EXTRAIT DU TEXTE:

Alex Steinweiss, symphonie de pochettes


Le graphiste américain, inventeur de la pochette de disques, s’est éteint à 94 ans.

Acrylique sur toile de 1981 réalisée par Alex Steinwess pour le «Turandot» de Puccini. - Alex Steinwess
Alors que, graphiste débutant, ce «génial jeune Monsieur Je-Sais-Tout», comme il se décrivait, est engagé chez Columbia Records en 1939, il lance l’idée d’habiller la jaquette du disque d’une illustration artistique «pour la rendre accrocheuse». Il bouscule là les habitudes de la compagnie, qui ne le regrettera pas. En quelques mois, les ventes augmentent de 800 %.
Perfection. A partir de 1948, avec le «33 tours minutes», il pousse son concept et invente la jaquette en carton. «Ses pochettes d’album aux couleurs vives sortirent le magasin de disques de son atmosphère de bibliothèque… pour le remettre dans la course, sur Broadway et dans la vie», s’enthousiasme en 1947 le graphiste américain Will Burtin.
On trouve donc les admirateurs d’Alex Steinweiss du côté des bacs à disques vinyles et chez les fans de typographies, car il a révolutionné en styliste la façon dont la musique est présentée.«J’aime tellement la musique, répondait-il, et j’avais tellement d’ambition que j’étaisprêt à en faire beaucoup plus que ce pour quoi on pouvait bien me payer. Je voulais que les gens entendent la musique en voyant l’œuvre d’art.» Steinweiss a aussi intuitivement créé le profil du «directeur artistique», au bon moment : entre révolution industrielle du disque et mouvement moderne international, époque où l’on pensait que l’art et le design allaient dynamiser le monde.
Né à Brooklyn en 1917, Alex Steinweiss a fait ses études au lycée Abraham Lincoln, en enfant de la Grande Dépression, sous l’aile protectrice du directeur du département d’art, Leon Friend. Peu docile, ce créateur fiévreux sortira quand même diplômé de la Parsons School of Art and Design, et sera l’assistant du graphiste autrichien Joseph Binder. Pendant ces années, en quête de perfection, il s’imprègne du travail de de l’affichiste français Cassandre, du Bauhaus allemand avec László Moholy-Nagy et du constructivisme russe.
De toutes ces influences peut naître sa grammaire reconnaissable. Sur une affiche miniature, il optimise la surface avec une image centrale, applique couleurs et formes plates. Pas doctrinaire, il fait appel au surréalisme, au symbolisme, à l’affichisme, au cubisme. Pour Rhapsody in Blue, de George Gershwin, il plaça un piano sur fond bleu foncé, éclairé par un unique lampadaire.

(Éléments de données)
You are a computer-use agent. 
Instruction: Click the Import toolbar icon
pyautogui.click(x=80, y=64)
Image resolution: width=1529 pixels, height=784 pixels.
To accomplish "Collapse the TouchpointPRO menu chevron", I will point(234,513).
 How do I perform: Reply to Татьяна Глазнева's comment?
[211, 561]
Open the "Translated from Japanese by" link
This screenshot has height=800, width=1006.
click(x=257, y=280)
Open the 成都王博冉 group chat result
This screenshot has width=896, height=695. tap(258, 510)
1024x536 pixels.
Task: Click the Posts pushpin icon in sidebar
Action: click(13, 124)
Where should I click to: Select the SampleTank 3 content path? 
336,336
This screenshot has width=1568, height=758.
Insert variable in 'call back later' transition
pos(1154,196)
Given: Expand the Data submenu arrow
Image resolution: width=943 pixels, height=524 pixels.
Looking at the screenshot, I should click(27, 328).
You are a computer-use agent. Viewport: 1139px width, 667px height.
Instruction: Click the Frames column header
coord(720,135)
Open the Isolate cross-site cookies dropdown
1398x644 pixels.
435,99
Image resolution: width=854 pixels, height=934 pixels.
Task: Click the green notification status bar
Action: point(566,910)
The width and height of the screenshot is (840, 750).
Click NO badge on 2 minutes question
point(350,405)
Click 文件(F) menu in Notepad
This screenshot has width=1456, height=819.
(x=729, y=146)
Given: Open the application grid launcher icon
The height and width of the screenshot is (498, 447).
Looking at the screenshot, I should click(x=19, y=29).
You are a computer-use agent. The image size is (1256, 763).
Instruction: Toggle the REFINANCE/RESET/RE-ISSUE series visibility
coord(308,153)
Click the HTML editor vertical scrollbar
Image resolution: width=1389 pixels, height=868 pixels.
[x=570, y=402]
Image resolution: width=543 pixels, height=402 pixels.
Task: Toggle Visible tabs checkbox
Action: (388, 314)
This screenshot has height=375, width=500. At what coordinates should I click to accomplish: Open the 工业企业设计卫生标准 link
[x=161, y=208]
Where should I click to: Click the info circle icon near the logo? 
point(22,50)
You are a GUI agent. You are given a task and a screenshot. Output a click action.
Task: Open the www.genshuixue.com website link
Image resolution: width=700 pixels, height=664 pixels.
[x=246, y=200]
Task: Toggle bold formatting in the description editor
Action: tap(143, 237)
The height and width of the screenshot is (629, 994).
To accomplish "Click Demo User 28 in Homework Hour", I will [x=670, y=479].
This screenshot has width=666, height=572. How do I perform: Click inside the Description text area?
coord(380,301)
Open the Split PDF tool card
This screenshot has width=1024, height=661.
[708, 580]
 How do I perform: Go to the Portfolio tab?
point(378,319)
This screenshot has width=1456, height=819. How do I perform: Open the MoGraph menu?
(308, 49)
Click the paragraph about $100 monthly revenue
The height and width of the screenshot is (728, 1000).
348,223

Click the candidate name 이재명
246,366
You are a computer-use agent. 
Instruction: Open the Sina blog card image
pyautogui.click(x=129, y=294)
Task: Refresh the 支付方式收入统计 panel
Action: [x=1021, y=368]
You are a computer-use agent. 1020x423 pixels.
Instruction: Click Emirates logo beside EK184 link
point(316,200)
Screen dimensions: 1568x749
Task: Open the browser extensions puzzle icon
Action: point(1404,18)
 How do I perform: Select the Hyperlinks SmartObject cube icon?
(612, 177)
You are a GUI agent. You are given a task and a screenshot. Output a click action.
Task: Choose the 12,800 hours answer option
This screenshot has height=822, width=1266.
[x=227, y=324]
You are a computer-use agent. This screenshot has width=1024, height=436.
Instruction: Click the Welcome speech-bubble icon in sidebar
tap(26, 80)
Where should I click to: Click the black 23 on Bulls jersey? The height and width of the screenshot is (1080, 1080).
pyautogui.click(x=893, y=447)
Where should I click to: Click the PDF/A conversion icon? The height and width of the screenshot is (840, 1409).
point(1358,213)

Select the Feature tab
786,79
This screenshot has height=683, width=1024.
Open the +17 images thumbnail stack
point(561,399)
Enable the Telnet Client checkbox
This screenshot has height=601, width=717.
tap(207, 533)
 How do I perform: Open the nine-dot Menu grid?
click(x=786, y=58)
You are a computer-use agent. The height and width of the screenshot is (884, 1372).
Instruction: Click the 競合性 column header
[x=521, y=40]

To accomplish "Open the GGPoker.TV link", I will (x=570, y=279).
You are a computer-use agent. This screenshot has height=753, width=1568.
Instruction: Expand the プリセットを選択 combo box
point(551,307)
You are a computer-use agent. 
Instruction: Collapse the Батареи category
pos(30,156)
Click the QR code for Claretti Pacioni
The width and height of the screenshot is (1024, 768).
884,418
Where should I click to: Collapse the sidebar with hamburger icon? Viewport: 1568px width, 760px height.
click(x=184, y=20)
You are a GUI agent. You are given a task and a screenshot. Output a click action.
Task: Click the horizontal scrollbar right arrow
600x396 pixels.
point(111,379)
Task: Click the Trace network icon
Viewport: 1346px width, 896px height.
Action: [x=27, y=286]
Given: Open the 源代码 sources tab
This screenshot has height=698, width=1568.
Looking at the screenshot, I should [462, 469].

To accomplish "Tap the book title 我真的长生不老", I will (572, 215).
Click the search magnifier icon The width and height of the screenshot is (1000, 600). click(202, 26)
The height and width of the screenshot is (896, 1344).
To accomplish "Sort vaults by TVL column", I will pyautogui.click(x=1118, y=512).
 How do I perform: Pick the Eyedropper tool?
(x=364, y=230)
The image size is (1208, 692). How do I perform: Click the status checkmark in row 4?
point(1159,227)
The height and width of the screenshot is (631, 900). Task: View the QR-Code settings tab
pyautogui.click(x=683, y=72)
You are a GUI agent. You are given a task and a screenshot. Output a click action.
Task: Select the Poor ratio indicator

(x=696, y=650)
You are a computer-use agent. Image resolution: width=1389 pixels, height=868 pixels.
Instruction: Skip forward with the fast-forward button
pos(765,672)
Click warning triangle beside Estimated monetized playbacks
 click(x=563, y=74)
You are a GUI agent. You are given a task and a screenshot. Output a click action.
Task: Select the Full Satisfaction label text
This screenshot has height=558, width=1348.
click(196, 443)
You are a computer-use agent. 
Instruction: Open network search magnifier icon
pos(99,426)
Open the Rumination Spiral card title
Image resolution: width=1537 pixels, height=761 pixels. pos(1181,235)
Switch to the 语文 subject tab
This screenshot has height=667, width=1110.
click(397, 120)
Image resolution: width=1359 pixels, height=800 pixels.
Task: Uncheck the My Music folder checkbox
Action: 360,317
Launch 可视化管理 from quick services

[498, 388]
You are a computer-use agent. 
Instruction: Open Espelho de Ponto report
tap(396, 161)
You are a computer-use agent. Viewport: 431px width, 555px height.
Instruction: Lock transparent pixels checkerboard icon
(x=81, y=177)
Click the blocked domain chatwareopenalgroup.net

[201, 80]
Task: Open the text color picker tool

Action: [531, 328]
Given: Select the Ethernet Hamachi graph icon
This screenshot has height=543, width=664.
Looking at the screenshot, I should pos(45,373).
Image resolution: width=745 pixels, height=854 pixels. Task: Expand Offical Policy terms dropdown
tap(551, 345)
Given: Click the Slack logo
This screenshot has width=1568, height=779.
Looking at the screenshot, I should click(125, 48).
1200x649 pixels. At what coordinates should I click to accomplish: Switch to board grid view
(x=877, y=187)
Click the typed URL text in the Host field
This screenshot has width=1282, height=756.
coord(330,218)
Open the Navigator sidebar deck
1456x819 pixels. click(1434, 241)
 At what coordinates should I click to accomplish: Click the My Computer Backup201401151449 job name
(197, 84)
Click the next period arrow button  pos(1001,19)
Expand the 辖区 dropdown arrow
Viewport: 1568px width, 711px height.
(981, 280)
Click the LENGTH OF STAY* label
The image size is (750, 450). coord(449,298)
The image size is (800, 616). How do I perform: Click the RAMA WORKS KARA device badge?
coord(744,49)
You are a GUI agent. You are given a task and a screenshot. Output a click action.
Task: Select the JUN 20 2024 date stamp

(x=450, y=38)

CONSIGNE DONNÉE 1:
Répondez brièvement à partir de l’article sur Alex Steinweiss :
(a) En quelle année est-il engagé chez Columbia Records ?
(b) De quel pourcentage les ventes augmentent-elles en quelques mois ?
(c) Dans quelle ville et en quelle année est-il né ?
CONSIGNE DONNÉE 2: Transcrivez le passage de l’article sur Alex Steinweiss compris entre « Acrylique sur toile » et « américain Will Burtin. », ces deux segments inclus.
CONSIGNE DONNÉE 3: Dans l’article sur Alex Steinweiss, relevez tous les courants auxquels il fait appel selon la phrase commençant par « Pas doctrinaire ».
Les enregistrements proviennent d’une autre source.

RÉPONSE RÉDIGÉE 1:
(a) En 1939.
(b) De 800 %.
(c) À Brooklyn, en 1917.

RÉPONSE RÉDIGÉE 2:
Acrylique sur toile de 1981 réalisée par Alex Steinwess pour le «Turandot» de Puccini. - Alex Steinwess
Alors que, graphiste débutant, ce «génial jeune Monsieur Je-Sais-Tout», comme il se décrivait, est engagé chez Columbia Records en 1939, il lance l’idée d’habiller la jaquette du disque d’une illustration artistique «pour la rendre accrocheuse». Il bouscule là les habitudes de la compagnie, qui ne le regrettera pas. En quelques mois, les ventes augmentent de 800 %.
Perfection. A partir de 1948, avec le «33 tours minutes», il pousse son concept et invente la jaquette en carton. «Ses pochettes d’album aux couleurs vives sortirent le magasin de disques de son atmosphère de bibliothèque… pour le remettre dans la course, sur Broadway et dans la vie», s’enthousiasme en 1947 le graphiste américain Will Burtin.

RÉPONSE RÉDIGÉE 3: surréalisme, symbolisme, affichisme, cubisme